London Church Census and Other News

The following three news items have reached BRIN’s in-tray during the past few days:

London church census

A census of attendance of Greater London’s churches took place on 14 October 2012 (chosen as an ‘average’ Sunday). Commissioned by the London City Mission, it was organized by Dr Peter Brierley (of Brierley Consultancy), who, as Executive Director of Christian Research and in previous capacities, was responsible for the four English church censuses undertaken between 1979 and 2005. Following circulation of initial publicity in June, he contacted the leaders of London’s estimated 4,900 churches (well up on the 4,100 which existed in 2005) in September, inviting them to complete a two-page questionnaire about their place of worship and to return it by prepaid post or email. They were encouraged to distribute self-completion slips to each member of their congregation on census day to gather the data requested about the age, gender, ethnicity, frequency of churchgoing, length of churchgoing, and distance travelled to church. In addition to attendance statistics, a wide range of other information was sought in the questionnaire, such as about church buildings, plants, mid-week services, and employees. Reminders have recently been sent to non-respondents, including those who (through Royal Mail’s oversight) failed to receive their original mailing, so it is too early to say anything about the overall response rate. A report on the census is expected to appear in April 2013. Meanwhile, thanks are due to Dr Brierley for briefing BRIN about the census. The questionnaire and accompanying instructions for completion can still be viewed online at:

State school admissions

Almost three-quarters (73%) of adults agree (two-thirds of them strongly) that state-funded schools, including state-funded faith schools, should not be allowed to select or discriminate against prospective pupils on religious grounds in their admissions policy. Responses vary little by demographic sub-groups, apart from in Scotland where the relatively high figure of 80% perhaps reflects ongoing sensitivities about the presence and practice of Roman Catholic schools in the Scottish state sector. The proportion in disagreement with the proposition is 18%, with 9% undecided. The findings are especially topical in the light of today’s dismissal by the High Court of a judicial review of Richmond-upon-Thames council’s decision to approve two new state-funded Catholic schools with selection based on religion, wholly in one case and substantially in the other. The unsuccessful legal challenge had been mounted by the British Humanist Association and Richmond Inclusive Schools Campaign.

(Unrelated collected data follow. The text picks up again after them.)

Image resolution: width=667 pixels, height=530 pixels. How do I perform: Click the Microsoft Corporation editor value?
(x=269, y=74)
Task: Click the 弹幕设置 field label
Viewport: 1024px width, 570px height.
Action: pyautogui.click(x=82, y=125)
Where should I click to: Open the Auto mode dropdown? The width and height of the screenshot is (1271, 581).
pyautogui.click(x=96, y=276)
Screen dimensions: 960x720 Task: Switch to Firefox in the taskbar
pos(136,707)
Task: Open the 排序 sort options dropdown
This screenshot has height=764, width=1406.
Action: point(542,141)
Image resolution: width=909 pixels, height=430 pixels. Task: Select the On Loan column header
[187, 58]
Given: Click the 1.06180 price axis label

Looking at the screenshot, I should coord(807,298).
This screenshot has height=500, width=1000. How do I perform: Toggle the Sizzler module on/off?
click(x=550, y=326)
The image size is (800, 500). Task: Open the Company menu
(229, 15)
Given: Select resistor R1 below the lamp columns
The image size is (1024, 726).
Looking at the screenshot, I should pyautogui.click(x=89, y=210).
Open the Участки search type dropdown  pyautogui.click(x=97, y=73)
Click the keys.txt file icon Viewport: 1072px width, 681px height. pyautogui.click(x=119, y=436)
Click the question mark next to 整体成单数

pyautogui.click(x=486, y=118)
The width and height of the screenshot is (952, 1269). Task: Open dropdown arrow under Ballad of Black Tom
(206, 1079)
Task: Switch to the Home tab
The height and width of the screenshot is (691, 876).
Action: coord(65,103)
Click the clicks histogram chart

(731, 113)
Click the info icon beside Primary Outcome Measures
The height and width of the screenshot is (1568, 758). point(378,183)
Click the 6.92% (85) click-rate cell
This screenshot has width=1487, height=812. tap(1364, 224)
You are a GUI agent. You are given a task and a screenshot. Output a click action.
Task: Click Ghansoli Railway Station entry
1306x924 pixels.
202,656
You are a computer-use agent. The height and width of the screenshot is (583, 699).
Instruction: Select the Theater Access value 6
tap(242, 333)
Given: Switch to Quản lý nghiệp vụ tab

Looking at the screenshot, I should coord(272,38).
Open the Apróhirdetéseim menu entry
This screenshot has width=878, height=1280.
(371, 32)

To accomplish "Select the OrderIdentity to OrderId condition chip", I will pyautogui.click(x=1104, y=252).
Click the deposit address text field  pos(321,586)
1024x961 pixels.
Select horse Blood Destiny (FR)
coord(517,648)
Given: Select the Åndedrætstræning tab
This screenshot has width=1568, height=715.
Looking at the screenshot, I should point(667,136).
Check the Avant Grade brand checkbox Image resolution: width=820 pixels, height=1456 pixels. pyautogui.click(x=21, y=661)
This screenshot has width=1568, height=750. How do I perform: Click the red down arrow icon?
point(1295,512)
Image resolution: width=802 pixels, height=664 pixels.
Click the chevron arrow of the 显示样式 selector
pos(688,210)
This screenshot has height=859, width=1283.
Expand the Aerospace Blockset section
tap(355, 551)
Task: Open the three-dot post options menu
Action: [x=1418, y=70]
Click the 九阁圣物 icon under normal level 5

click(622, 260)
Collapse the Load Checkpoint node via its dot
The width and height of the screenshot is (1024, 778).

Source: Online survey by ComRes of 2,008 Britons aged 18 and over on 2-4 November 2012, undertaken on behalf of the Accord Coalition. The Coalition campaigns against religious discrimination and indoctrination in schools, and it particularly seeks closure of the loophole in equality legislation which enables faith schools to operate an admissions policy which discriminates against children for religious reasons. Full results of the poll were published on 12 November 2012 and are available at:

UK giving

‘Religious causes’ (including churches, mosques, and synagogues) attracted the largest charitable donations by individuals in Britain in 2011/12, with a median amount given of £20 per month, up by £5 from 2010/11 and twice the median for all charitable purposes. Religious organizations received 17% of all money donated to charities in 2011/12 (a 3% increase since 2004/05), greater even than medical research (15%), hospitals (15%), children or young people (11%), and overseas (10%). Although the proportion of donors giving to religious causes was less (14%), and eclipsed by medical research (33%), hospitals (30%), children (23%) and even animals (16%), it had risen since 2009/10 (12%) and 2010/11 (13%), resuming its level of 2007/08 and 2008/09.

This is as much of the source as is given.